Using EEO Expertise To Fight Workplace Harassment

November 10, 2022 by Lisa Sigler

Using EEO Expertise To Fight Workplace Harassment

Anti-harassment is the main event, but agencies can leverage the processes, knowledge, and technological savvy from long-standing EEO programs to help them go the distance.

President Biden’s Executive Order on Diversity, Equity, Inclusion, and Accessibility in the Federal Workforce (E.O. 14035) includes specific provisions regarding workplace harassment. These provisions are driving many agencies to implement or revise their anti-harassment programs. Some organizations are doing this by expanding existing equal employment opportunity (EEO) programs, while others consider anti-harassment a separate initiative. In either case, the ways that agencies have used software applications to address employment discrimination in the past can provide a roadmap for their new anti-harassment activities.

Tale of the Tape: Comparing EEO and Anti-Harassment Programs

E.O. 14035, published June 25, 2021, stipulates the creation of a governmentwide Diversity, Equity, Inclusion, and Accessibility (DEIA) Initiative and Strategic Plan comprising a “comprehensive framework” for addressing workplace harassment. This framework includes processes for preventing, reporting, responding to, and investigating harassment. It must also “promote a data-driven approach to increase transparency and accountability.” While not specifically requiring technological solutions to support anti-harassment programs, the call to use data implies the need for technology to collect, store, manage, analyze, and report information about harassment claims.

This aligns with how most large federal agencies have already been managing EEO complaints. Stemming from the Civil Rights Act of 1964, EEO programs are well-established throughout the federal government. Federal agencies have EEO processes in place to not only proactively address employment discrimination, but also to log complaints, manage investigations, and track evidence.

Agencies must also report on their progress; for example, agencies are required to compile and submit the annual 462 Report and comply with the No FEAR Act to show how many EEO complaints they have received and resolved each year. Because they collect and analyze so much data to comply with these and other requirements, most EEO offices have long since invested in case management software applications. These applications manage not only the data, but also the entire complaint handling process.

While the specifics are different, in broad strokes the processes and the requirements are similar between EEO and anti-harassment programs.

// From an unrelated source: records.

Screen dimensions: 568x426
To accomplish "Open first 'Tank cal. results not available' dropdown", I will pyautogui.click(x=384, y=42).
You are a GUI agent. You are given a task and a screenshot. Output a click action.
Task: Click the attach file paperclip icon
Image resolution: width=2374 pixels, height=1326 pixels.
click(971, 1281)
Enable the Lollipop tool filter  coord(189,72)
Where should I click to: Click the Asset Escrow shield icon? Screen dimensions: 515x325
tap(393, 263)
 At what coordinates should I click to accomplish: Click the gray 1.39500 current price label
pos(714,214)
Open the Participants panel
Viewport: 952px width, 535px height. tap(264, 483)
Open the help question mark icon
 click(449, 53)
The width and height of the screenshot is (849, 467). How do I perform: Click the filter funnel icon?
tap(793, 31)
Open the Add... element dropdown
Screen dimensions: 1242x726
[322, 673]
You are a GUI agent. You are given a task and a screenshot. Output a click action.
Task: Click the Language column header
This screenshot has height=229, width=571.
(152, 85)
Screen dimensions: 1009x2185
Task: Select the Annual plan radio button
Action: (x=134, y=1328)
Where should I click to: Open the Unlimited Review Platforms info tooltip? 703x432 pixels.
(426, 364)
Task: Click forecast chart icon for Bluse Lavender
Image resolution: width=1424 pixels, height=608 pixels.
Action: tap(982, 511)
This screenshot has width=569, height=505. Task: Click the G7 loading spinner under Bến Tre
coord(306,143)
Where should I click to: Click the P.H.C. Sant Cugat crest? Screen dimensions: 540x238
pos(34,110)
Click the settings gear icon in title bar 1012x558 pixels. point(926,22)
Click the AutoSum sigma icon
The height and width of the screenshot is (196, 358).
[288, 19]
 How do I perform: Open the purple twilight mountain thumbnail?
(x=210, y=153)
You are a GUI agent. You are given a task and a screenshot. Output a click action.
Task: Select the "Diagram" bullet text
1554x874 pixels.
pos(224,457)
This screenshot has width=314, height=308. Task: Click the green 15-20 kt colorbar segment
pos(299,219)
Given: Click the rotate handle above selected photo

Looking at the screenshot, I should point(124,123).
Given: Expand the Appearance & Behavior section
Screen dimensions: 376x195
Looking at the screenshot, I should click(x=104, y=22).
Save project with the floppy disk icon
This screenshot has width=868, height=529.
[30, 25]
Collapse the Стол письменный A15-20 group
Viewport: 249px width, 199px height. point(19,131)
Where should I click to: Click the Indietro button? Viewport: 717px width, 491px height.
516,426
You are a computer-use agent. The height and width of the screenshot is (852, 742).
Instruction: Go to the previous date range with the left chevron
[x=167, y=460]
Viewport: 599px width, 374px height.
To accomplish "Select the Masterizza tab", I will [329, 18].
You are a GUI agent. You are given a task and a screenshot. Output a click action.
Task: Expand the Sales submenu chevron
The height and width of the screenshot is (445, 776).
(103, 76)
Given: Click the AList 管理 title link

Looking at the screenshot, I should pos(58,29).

  • Complaint submission: In both cases, the agency needs a mechanism for an individual to file a complaint. Online web portals can provide an efficient, discreet, and, if needed, anonymous way to submit complaint information.
  • Case management: The complaint must be investigated, and evidence must be collected. With an automated system, workflows and business rules can help to manage the progress of the complaint.
  • Document management: Complaint investigations can generate many documents, including final reports. Software applications can be used to upload documents and files to a case record, so all the data is stored in a centralized location.
  • Calendaring: Timelines, dates, and deadlines must be observed. Software applications can be programmed to generate alerts, reminders, and even email prompts to keep the complaint process moving.
  • Analytics: Digging into the collected data can provide insight into trends among the claims filed. This can assist in combatting harassment or discrimination in the workplace.

Using Data To Get Harassment on the Ropes

Following the EEO model to create an anti-harassment program may help an agency comply with transparency and reporting requirements, but no progress can be made in fighting harassment unless the collected data is analyzed and used. Ongoing analysis may reveal that a certain type of harassment is most prevalent across an organization, or that there are problems in specific departments or on certain projects. The analysis may help the agency identify training, pinpoint problematic personnel, or lead to new policies and guidance. Tracking when and how harassment occurs provides opportunities to prevent harassment altogether.

Prevention is key because harassment is incredibly harmful. Harassment in the workplace violates federal law and policy when it is based on the protected EEO classes of race, color, religion, sex (including pregnancy, gender identity, sexual orientation), national origin, age, disability, or genetic information, and retaliation based on previous EEO activity. It has devastating effects on individuals, and it also costs organizations millions of dollars each year.

Harassment can cause poor workplace morale, reduced productivity, and high turnover of both victims and witnesses to harassment. If complaints turn into lawsuits, the organization may be forced to contend with the costs of litigation as well as any judgements or settlements. Beyond the monetary impact, agencies can find themselves in the headlines due to increasing harassment cases or cases that are not managed properly. The ability to effectively handle harassment as soon as it is reported, and to identify potential areas before the harassment can occur, is a way to avoid these negative results.

Knocking Out Workplace Harassment

Leveraging the processes, in-house knowledge, and technological solutions of the EEO office can give agencies a clearer path to preventing harassment and complying with regulations for reporting and transparency. With a thoughtful approach to implementation, anti-harassment applications can support E.O. 14035’s stated goal to make the federal government a workplace “where all employees are treated with dignity and respect.”